The Wills we draft at our office allow our clients to reference a Tangible Personal Property Memorandum. The Tangible Personal Property Memo is a separate document from the Will that allows you to create a list of your specific items of tangible property that you wish to give to specific people after your death. This does not mean that every piece of property you own must be specifically listed; property that is excluded from the list will still pass according to the terms of your Will. (Typically Wills will have language that provides for final disposition of tangible assets not otherwise allocated.)

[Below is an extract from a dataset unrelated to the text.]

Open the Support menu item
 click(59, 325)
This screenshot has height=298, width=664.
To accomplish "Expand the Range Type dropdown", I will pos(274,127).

In order for the list (memo) to be effective, it must be referred to in the Will, be signed and dated by the Testator, and describe the item and recipient with reasonable certainty (e.g. “my favorite couch” is ambiguous, but “the red couch in the living room” provides reasonable direction; “to Mike” is ambiguous, but “to Michael Smith, my nephew” is clear).
This list needs to have been created on or after the date of your most-recent Will. Later versions of the list will supersede earlier versions. You should not scratch items off or amend the list in any way – create a new version if you want to make changes. Destroy old lists to avoid confusion. The list should be kept wherever your Will is stored so it can be easily located by your Personal Representative upon your death.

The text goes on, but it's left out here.